L'accélération de la croissance constitue l'objectif premier.

 

Les fonds permettent de recruter rapidement des talents clés, d'investir massivement dans le marketing et l'acquisition de clients, de développer de nouvelles fonctionnalités produit, d'ouvrir de nouveaux marchés géographiques.

 

Cette injection de liquidités accélère des développements qui auraient pris des années avec un financement organique.

 

La crédibilité renforcée découle du soutien d'investisseurs reconnus.

 

Afficher le logo d'un fonds réputé sur votre site web, mentionner le soutien de business angels expérimentés, annonce aux clients, partenaires et futurs talents que des professionnels ont validé votre projet. Cette légitimité facilite les relations commerciales et le recrutement.

 

L'accompagnement stratégique apporté par les investisseurs représente une valeur souvent sous-estimée.

Leurs conseils basés sur des dizaines d'expériences similaires vous évitent des erreurs coûteuses.

 

Leur réseau ouvre des portes commerciales, facilite le recrutement de profils rares, et accélère votre développement. Leur présence au conseil d'administration structure la gouvernance de l'entreprise.

 

L'effet de levier pour les levées ultérieures est significatif.

 

Une première levée réussie facilite grandement une seconde levée.
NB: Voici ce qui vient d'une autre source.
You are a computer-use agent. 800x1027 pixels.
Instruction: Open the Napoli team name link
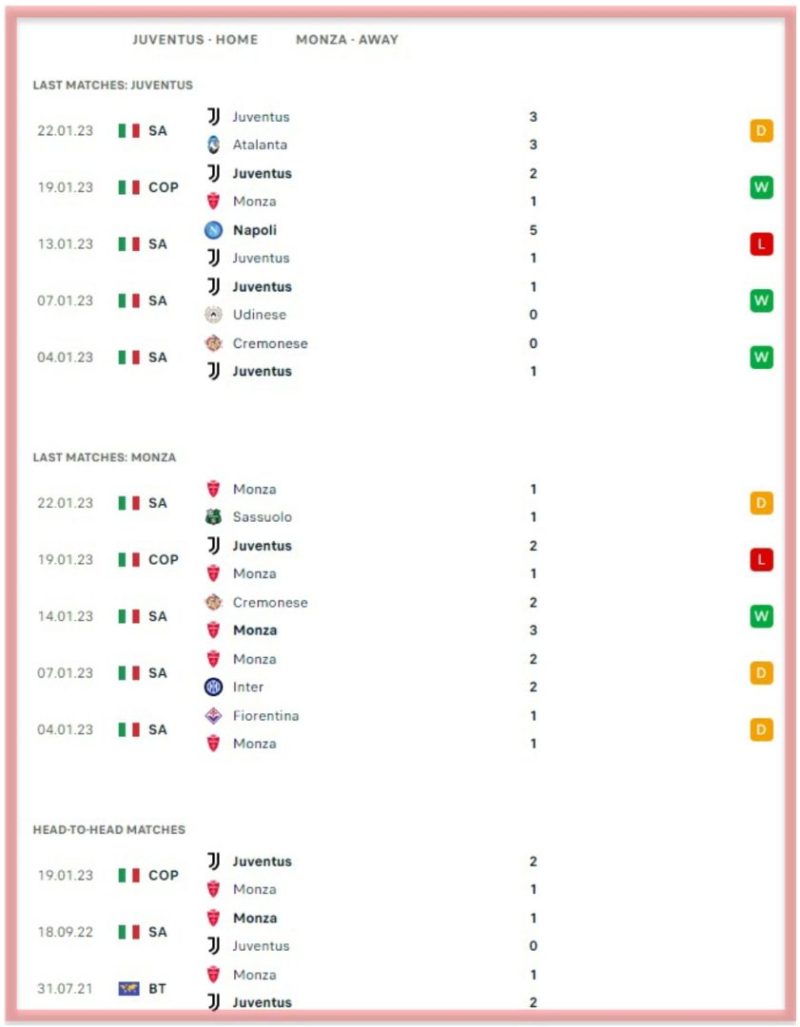255,230
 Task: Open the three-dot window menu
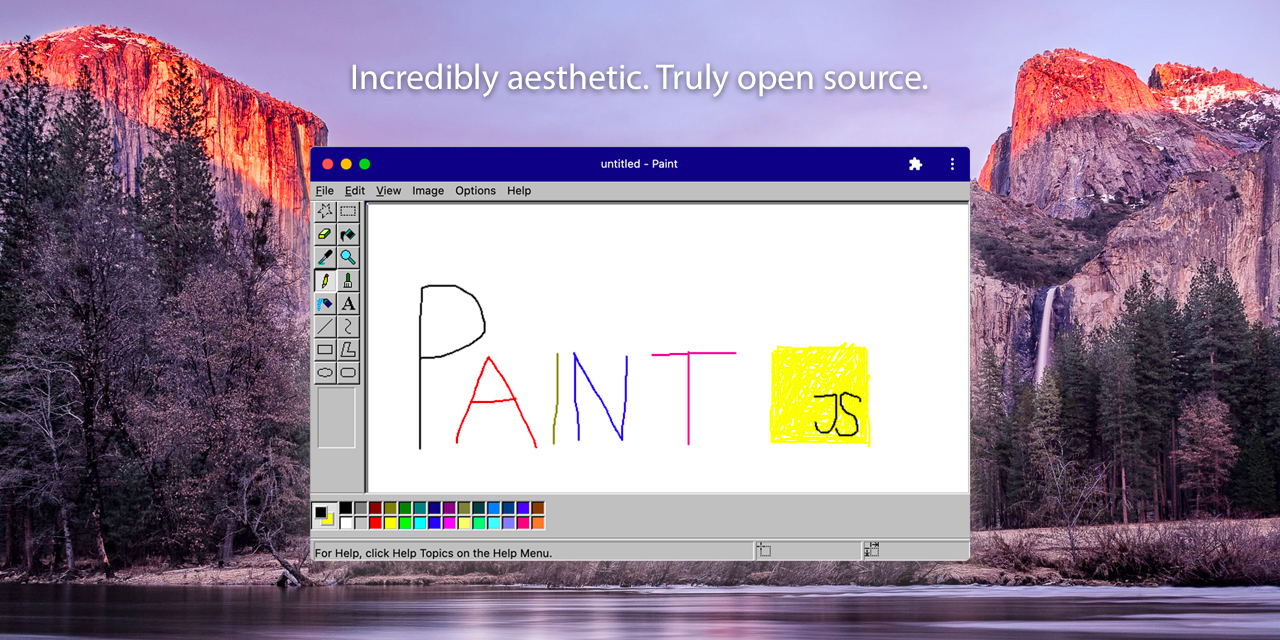coord(951,163)
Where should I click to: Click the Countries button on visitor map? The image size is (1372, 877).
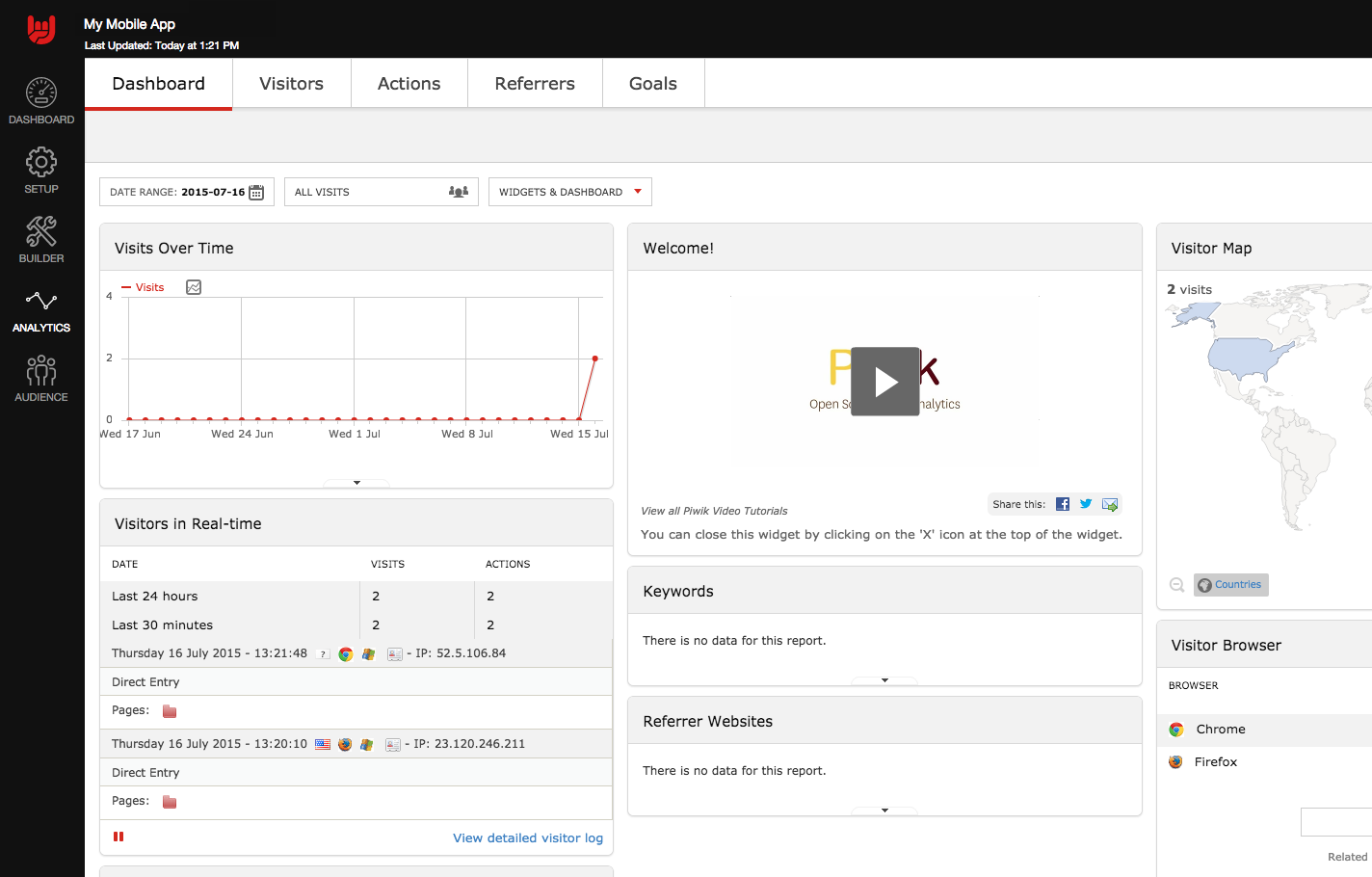(1230, 585)
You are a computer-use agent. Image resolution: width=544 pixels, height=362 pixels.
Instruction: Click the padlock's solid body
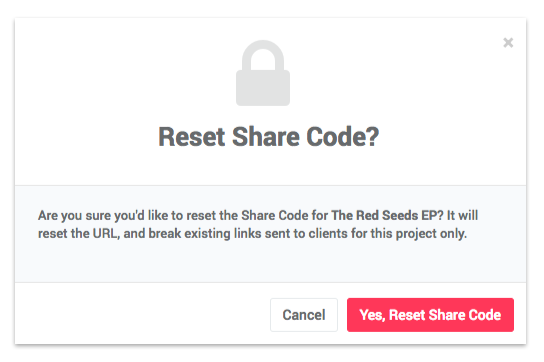263,88
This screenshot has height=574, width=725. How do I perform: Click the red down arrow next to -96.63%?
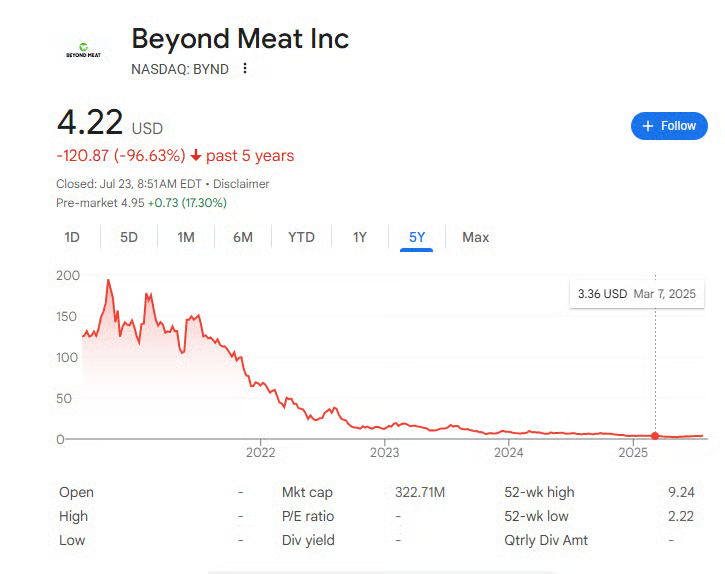coord(196,155)
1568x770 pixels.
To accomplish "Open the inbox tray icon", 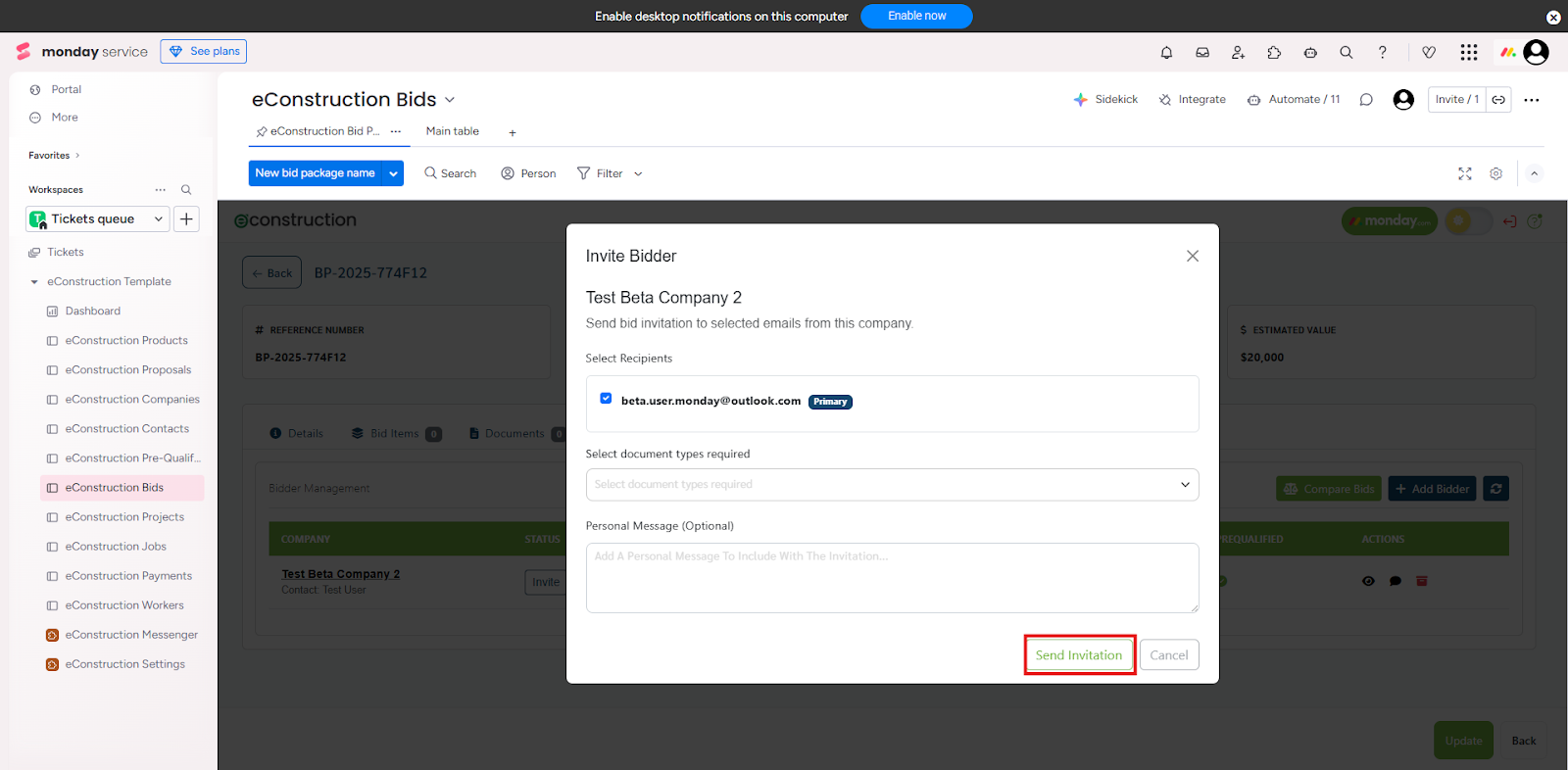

Les investisseurs existants réinvestissent souvent lors des tours suivants, et leur présence rassure les nouveaux investisseurs potentiels.

 

La validation du modèle économique par des professionnels de l'investissement renforce votre confiance et celle de vos équipes.

 

Si des investisseurs expérimentés sont prêts à miser des sommes importantes sur votre projet, c'est que votre vision a du sens.

 

Quand lever des fonds ? Les bons et mauvais moments

 

Le timing d'une levée de fonds conditionne largement son succès.

 

Les signaux positifs qui indiquent que le moment est opportun incluent une forte croissance de votre chiffre d'affaires sur plusieurs trimestres consécutifs, des indicateurs d'engagement clients excellents, une opportunité de marché massive et urgente à saisir, la nécessité d'investissements importants impossibles à financer autrement, et un contexte économique favorable aux levées de fonds dans votre secteur.

 

Les situations où il vaut mieux attendre concernent les projets encore au stade d'idée sans validation de marché, les périodes de baisse d'activité ou de résultats décevants, les contextes économiques défavorables avec des valorisations déprimées, et les moments où vous pourriez vous autofinancer encore quelques mois pour améliorer vos métriques et obtenir une meilleure valorisation.

 

L'alternative de l'autofinancement mérite toujours d'être considérée. Si votre croissance peut se financer par vos revenus, cette approche vous permet de conserver 100% du capital, de garder une totale indépendance, et d'éviter la pression des investisseurs.

Certes, la croissance sera plus lente, mais elle sera aussi plus maîtrisée et pérenne.